Désormais, la loi contiendra également une disposition prévoyant un échange de données entre les autorités en cas de versement de prestations complémentaires.
En outre, le Conseil fédéral a adopté un message additionnel sur les dispositions de la loi sur les étrangers qui portent sur l’intégration. Pour renforcer les effets de "l’initiative visant à combattre la pénurie de main-d’œuvre qualifiée en exploitant mieux le potentiel indigène", le Conseil fédéral propose une série de mesures dans le domaine de l’asile. Afin que les personnes autorisées à demeurer en Suisse puissent accéder plus facilement à une activité lucrative, il propose de simplifier les procédures d’autorisation et de supprimer l’obligation de verser la taxe spéciale.
Le même jour, le gouvernement suisse a aussi donné son feu vert à l’extension de l’ALCP à la Croatie, ouvrant ainsi la voie à une approbation par le Parlement. Désormais, la libre circulation des personnes entre la Suisse et l’UE sera également valable pour les ressortissants croates.
Le protocole qui en règle les modalités est désormais signé, mais il ne sera toutefois ratifié que lorsqu’une "solution compatible avec l’ALCP" aura été trouvée.
Pour rappel, après le vote du 9 février 2014, le gouvernement suisse estimait ne plus être en mesure de signer le protocole prévu concernant les Croates. L'UE avait aussitôt réagi en suspendant la participation de la Suisse au programme européen de recherche Horizon 2020 et au programme européen d'échange d'étudiants Erasmus.

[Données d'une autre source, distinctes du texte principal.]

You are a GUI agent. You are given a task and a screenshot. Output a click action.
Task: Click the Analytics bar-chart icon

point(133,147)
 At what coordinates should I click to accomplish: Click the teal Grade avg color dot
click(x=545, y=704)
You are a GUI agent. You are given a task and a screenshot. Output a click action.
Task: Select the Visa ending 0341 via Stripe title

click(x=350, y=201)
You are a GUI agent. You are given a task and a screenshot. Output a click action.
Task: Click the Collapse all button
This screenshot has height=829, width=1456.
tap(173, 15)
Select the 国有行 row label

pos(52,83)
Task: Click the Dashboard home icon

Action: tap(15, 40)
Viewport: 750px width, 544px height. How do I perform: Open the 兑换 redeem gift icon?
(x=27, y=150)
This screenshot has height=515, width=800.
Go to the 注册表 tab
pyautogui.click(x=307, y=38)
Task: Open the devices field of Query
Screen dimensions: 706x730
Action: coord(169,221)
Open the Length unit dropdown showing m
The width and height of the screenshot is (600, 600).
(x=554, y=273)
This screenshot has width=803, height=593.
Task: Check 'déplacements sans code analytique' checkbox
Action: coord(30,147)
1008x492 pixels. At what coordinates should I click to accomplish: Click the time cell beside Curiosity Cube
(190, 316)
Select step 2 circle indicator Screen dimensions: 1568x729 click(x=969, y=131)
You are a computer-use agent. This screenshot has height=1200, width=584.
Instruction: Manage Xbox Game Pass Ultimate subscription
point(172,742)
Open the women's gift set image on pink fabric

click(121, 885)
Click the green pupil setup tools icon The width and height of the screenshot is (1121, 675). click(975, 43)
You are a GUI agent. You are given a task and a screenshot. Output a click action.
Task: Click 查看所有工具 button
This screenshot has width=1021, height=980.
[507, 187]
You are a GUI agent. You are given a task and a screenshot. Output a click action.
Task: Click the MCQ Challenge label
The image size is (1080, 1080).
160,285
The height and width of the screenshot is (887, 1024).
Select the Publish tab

Comme le souligne le communiqué du gouvernement helvétique, la signature de ce protocole constitue une étape importante d’un processus devant permettre la pleine association de la Suisse au programme-cadre de recherche Horizon 2020. En effet, s’il n’était pas ratifié d’ici à février 2017, la Suisse serait considérée, à titre rétroactif à partir du 1er janvier 2017, comme un Etat tiers dans ce programme qui, souligne le Conseil fédéral, "revêt une importance capitale pour la recherche et l’économie" du pays. Les chercheurs suisses ne pourraient dès lors participer aux projets qu’en tant que partenaires externes, c’est-à-dire sans bénéficier d’un financement de l’UE. Une "mise à l’écart" qui "serait aussi dommageable pour la réputation de la Suisse comme place de recherche", précise le communiqué.